-- Data follows --
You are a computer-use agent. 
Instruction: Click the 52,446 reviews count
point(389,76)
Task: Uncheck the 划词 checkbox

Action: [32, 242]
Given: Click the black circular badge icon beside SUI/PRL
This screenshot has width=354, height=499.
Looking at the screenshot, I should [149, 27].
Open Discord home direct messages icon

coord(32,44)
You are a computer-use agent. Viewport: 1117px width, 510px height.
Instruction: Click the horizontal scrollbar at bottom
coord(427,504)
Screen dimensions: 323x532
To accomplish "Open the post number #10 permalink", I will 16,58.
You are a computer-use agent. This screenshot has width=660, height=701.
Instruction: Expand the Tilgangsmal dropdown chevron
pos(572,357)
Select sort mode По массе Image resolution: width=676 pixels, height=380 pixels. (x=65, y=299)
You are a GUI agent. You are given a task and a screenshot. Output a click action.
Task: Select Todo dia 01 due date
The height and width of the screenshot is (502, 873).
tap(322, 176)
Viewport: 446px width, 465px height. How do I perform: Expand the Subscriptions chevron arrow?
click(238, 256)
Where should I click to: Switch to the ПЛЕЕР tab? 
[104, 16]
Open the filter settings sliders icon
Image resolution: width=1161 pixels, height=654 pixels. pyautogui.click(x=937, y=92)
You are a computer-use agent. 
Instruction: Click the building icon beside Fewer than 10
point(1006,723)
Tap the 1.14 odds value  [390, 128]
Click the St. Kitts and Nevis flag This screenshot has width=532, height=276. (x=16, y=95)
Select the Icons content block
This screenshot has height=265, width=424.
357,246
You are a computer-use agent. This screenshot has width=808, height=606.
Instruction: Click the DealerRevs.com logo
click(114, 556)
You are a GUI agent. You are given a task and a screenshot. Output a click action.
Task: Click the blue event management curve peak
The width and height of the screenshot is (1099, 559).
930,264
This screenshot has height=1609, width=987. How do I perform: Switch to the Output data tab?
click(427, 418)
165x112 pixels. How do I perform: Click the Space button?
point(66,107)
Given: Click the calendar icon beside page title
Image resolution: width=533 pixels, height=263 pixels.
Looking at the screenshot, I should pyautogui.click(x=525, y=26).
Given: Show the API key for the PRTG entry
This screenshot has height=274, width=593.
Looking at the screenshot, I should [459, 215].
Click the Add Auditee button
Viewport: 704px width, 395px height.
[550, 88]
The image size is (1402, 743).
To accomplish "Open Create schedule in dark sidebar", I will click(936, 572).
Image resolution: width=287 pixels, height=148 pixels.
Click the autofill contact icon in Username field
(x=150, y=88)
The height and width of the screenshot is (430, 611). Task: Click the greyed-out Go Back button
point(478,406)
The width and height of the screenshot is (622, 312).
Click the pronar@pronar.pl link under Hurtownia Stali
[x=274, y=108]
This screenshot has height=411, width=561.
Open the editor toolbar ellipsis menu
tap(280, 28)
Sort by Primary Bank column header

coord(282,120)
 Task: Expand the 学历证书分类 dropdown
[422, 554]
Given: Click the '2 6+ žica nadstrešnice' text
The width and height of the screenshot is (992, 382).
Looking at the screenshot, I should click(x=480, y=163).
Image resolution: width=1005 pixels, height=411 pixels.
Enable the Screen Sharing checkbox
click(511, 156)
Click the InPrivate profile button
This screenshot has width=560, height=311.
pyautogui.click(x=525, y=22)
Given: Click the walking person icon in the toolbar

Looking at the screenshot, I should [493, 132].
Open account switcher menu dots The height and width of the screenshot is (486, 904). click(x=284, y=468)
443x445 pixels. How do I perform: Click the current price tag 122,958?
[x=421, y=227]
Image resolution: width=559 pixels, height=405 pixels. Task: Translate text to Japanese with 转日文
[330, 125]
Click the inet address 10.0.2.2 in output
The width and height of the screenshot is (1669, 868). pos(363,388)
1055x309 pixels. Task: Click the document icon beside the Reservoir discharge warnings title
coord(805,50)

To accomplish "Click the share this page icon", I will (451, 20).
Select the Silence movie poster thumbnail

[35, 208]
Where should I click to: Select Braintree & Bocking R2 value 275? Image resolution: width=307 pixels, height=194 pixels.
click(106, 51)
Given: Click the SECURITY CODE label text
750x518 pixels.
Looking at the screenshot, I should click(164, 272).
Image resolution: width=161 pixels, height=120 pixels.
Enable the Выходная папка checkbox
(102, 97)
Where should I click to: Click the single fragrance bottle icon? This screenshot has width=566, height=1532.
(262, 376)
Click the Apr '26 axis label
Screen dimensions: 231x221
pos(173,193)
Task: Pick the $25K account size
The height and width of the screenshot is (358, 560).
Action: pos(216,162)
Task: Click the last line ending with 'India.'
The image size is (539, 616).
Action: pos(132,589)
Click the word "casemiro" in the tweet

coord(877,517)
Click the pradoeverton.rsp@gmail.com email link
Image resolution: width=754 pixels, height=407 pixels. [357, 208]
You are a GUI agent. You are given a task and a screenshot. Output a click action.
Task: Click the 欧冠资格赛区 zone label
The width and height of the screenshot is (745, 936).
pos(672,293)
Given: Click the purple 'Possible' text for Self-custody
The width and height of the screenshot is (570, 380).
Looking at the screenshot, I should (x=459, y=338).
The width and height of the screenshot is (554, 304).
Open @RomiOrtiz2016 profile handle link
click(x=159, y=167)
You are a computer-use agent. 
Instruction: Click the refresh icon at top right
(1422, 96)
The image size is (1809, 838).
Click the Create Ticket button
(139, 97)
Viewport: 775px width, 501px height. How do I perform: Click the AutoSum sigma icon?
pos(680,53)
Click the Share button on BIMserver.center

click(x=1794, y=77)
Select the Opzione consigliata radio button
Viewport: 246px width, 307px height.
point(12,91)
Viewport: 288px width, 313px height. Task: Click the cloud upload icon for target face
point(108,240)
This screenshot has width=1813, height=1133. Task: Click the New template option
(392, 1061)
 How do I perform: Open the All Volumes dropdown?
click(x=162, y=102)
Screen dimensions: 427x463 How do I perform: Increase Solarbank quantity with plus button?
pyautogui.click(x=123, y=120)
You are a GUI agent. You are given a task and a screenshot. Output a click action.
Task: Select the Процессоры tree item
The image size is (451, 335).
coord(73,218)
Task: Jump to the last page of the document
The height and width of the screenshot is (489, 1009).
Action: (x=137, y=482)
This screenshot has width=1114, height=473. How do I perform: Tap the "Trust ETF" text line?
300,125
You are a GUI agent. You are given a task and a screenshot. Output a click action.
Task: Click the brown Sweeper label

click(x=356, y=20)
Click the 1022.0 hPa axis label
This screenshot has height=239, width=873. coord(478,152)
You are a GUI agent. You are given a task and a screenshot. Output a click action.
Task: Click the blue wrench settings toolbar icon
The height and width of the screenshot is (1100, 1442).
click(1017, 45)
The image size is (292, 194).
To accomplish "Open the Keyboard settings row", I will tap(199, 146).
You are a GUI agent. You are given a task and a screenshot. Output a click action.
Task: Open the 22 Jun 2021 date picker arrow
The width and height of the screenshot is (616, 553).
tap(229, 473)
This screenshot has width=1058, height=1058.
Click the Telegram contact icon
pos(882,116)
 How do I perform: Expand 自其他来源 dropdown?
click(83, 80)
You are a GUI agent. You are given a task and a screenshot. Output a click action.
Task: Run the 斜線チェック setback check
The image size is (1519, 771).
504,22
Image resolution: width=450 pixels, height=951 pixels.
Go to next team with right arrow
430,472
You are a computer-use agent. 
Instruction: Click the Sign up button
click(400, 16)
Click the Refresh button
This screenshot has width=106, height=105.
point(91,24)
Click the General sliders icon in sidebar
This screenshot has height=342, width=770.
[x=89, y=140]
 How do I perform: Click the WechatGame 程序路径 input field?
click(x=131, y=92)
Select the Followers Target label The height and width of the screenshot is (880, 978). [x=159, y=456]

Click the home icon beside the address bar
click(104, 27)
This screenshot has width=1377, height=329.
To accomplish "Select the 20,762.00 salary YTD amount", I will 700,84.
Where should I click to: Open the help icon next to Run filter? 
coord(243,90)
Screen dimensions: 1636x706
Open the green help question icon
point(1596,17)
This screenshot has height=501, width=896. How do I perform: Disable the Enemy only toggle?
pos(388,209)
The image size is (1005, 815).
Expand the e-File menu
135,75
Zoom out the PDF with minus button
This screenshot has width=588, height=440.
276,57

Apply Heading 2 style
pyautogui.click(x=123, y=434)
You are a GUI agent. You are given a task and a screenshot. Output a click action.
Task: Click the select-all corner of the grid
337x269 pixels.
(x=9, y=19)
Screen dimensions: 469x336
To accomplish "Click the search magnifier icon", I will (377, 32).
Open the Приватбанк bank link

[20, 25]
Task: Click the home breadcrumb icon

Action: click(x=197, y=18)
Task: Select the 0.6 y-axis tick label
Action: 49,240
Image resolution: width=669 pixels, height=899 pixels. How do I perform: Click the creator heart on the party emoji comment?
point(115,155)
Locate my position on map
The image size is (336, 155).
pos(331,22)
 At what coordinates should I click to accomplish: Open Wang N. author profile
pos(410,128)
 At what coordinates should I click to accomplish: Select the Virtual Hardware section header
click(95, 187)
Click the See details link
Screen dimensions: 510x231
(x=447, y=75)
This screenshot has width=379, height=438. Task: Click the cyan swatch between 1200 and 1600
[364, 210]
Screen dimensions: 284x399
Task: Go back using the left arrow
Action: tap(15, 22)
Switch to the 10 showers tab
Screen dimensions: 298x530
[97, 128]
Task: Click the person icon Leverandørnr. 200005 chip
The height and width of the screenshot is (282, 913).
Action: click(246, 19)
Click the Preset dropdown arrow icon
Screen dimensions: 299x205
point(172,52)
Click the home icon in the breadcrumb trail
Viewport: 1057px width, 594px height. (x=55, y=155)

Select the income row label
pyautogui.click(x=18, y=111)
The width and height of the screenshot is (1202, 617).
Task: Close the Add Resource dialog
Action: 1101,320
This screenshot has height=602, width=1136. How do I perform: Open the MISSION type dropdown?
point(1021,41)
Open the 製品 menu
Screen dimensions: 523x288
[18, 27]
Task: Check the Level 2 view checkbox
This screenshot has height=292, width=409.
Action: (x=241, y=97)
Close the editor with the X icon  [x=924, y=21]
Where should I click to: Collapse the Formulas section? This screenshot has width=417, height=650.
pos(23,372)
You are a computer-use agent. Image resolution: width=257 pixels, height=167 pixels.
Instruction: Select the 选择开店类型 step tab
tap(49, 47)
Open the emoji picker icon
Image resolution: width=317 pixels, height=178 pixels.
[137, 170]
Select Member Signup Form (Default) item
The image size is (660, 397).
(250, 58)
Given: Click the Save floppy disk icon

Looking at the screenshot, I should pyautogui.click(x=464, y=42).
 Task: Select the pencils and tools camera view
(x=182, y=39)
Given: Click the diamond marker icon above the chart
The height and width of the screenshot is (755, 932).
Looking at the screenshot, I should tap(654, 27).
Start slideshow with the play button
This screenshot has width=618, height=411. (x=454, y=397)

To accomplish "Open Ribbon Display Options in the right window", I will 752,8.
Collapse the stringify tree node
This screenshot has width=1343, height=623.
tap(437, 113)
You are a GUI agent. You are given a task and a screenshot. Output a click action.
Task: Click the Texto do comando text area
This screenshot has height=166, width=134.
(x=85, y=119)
-- Data concluded --
## Instructions to follow
Your reply should hold only the lines from the first line of the records through the one with "Given: Click the calendar", reproduced word for word.

## Answer to this exercise
You are a computer-use agent. 
Instruction: Click the 52,446 reviews count
point(389,76)
Task: Uncheck the 划词 checkbox

Action: [32, 242]
Given: Click the black circular badge icon beside SUI/PRL
This screenshot has width=354, height=499.
Looking at the screenshot, I should [149, 27].
Open Discord home direct messages icon

coord(32,44)
You are a computer-use agent. Viewport: 1117px width, 510px height.
Instruction: Click the horizontal scrollbar at bottom
coord(427,504)
Screen dimensions: 323x532
To accomplish "Open the post number #10 permalink", I will 16,58.
You are a computer-use agent. This screenshot has width=660, height=701.
Instruction: Expand the Tilgangsmal dropdown chevron
pos(572,357)
Select sort mode По массе Image resolution: width=676 pixels, height=380 pixels. (x=65, y=299)
You are a GUI agent. You are given a task and a screenshot. Output a click action.
Task: Select Todo dia 01 due date
The height and width of the screenshot is (502, 873).
tap(322, 176)
Viewport: 446px width, 465px height. How do I perform: Expand the Subscriptions chevron arrow?
click(238, 256)
Where should I click to: Switch to the ПЛЕЕР tab? 
[104, 16]
Open the filter settings sliders icon
Image resolution: width=1161 pixels, height=654 pixels. pyautogui.click(x=937, y=92)
You are a computer-use agent. 
Instruction: Click the building icon beside Fewer than 10
point(1006,723)
Tap the 1.14 odds value  [390, 128]
Click the St. Kitts and Nevis flag This screenshot has width=532, height=276. (x=16, y=95)
Select the Icons content block
This screenshot has height=265, width=424.
357,246
You are a computer-use agent. This screenshot has width=808, height=606.
Instruction: Click the DealerRevs.com logo
click(114, 556)
You are a GUI agent. You are given a task and a screenshot. Output a click action.
Task: Click the blue event management curve peak
The width and height of the screenshot is (1099, 559).
930,264
This screenshot has height=1609, width=987. How do I perform: Switch to the Output data tab?
click(427, 418)
165x112 pixels. How do I perform: Click the Space button?
point(66,107)
Given: Click the calendar icon beside page title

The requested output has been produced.